Call and response, they’re in, through the windows.
I sing a night with rain.
I sculpt a bed of vowels.
We cry out in the form of wings:
Take shelter.
And choose.
Why choose?
“There seem endlessly those situations of particular experience wherein one knows and doesn’t know, all at the same instant, which is to say, the information is inherent, actual, in the given system, but (itself a word of this qualification) we cannot step out of its context to see ‘what it is’ we thus ‘know.’”
“People really understand very little of one another”
-Anne Carson-
You might say we studied one another through a thick fog. Or learned one another in the dark, guessing, reaching, feeling our way.
For many years.
We were determined.
Recording nuances, memorizing beats, mimicking rises and falls. Taking fingerprints with our bodies, collecting snapshots for official documents. We created and invented artifacts together in order not to know – who was who and which was which. We merged as often as we could, and more than often asked.
We still remember general shapes and movements – tones, colors, outlines. Each a sort of negative of the other – surfaces accepting imprints, continuous translations.
You could say we were scholars and specialists. At times we counted hairs, many times while splitting them. From observation it is hard to tell bodies tangled in fighting from those wrestling in love. Unfettered laughter from convulsive wails. We learned to do so by watching them changing one to another and back again. Momentary gradients. We were able to dance on thin lines.
In earnest we catalogued vocabularies by rote, genetics, neuroses, causes and effects, our marriage a lab of research and experiment. Encycopedic and replete.

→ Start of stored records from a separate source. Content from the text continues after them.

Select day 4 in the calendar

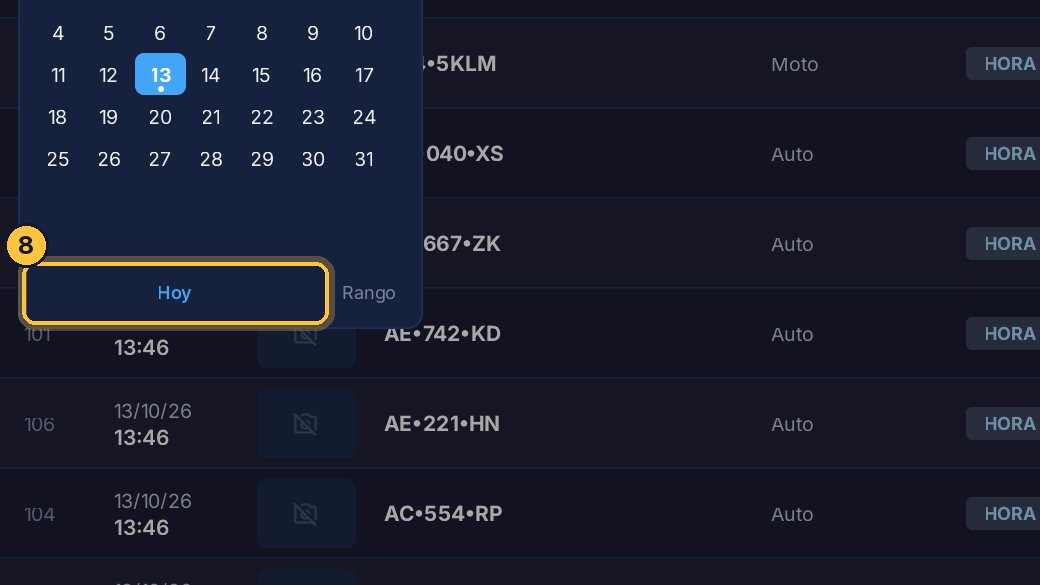tap(58, 33)
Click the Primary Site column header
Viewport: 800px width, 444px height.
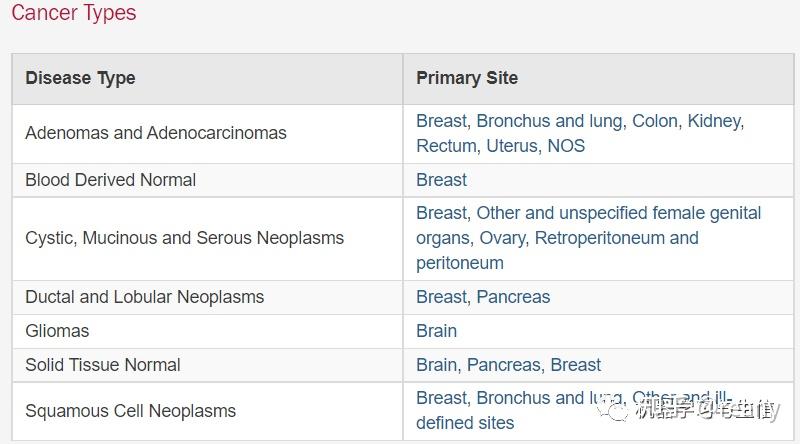tap(467, 78)
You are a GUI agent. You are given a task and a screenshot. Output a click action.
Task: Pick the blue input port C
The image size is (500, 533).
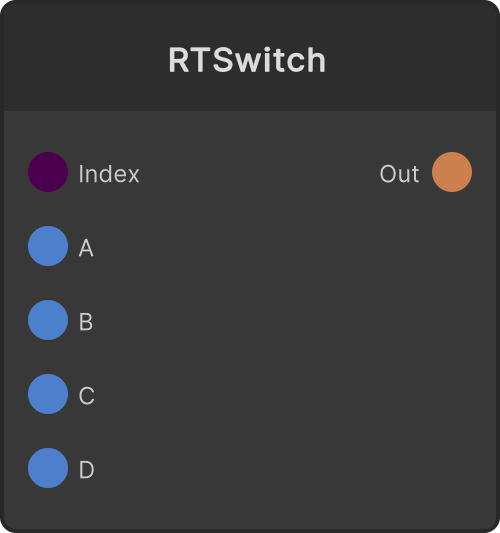(x=48, y=394)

Through interference of weather and evolution’s inexplicable leaps we adapted apparati for morphing data, constructing theses. Compared and bickered notes and conclusions, matters and intention. Interpretations varied.
More astrology than –onomy, more alchemy than chemistry, we carried forth our quest. Meteorology, geology, archaeology we sought of one another, growing compendiums of analyses and flow, catalysts and katharses.
Our distance became cosmically microscopic, mythological and rite. You might say we were studying one another in a great fog. We kept on receiving each other in the dark.